begin SUPPLIED MATERIAL
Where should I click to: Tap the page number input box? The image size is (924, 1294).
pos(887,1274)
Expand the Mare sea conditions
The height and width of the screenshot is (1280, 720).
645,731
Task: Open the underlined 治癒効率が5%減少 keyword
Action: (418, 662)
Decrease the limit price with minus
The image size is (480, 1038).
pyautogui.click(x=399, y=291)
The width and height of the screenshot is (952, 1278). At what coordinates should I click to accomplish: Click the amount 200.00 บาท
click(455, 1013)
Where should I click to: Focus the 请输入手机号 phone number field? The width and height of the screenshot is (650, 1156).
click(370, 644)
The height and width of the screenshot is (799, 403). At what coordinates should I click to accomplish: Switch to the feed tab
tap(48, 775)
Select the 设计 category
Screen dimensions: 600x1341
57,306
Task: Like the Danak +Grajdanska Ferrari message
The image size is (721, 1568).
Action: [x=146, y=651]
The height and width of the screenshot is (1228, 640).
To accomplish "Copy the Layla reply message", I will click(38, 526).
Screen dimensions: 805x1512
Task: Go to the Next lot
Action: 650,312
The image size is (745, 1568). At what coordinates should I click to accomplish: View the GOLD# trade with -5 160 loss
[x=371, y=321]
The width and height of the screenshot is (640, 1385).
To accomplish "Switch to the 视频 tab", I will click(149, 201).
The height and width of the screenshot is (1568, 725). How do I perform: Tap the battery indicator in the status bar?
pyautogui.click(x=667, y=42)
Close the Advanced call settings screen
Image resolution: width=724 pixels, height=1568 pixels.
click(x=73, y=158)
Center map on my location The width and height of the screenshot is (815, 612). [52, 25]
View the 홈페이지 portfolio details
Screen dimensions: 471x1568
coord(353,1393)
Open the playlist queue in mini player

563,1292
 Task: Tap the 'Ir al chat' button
end SUPPLIED MATERIAL
DIRECTION
Could you copy out the material word for word, from the line that contains "Select the 设计 category" through the line that contains "will click(149, 201)."?

SOLUTION FOR THIS PROBLEM
Select the 设计 category
Screen dimensions: 600x1341
57,306
Task: Like the Danak +Grajdanska Ferrari message
The image size is (721, 1568).
Action: [x=146, y=651]
The height and width of the screenshot is (1228, 640).
To accomplish "Copy the Layla reply message", I will click(38, 526).
Screen dimensions: 805x1512
Task: Go to the Next lot
Action: 650,312
The image size is (745, 1568). At what coordinates should I click to accomplish: View the GOLD# trade with -5 160 loss
[x=371, y=321]
The width and height of the screenshot is (640, 1385).
To accomplish "Switch to the 视频 tab", I will click(149, 201).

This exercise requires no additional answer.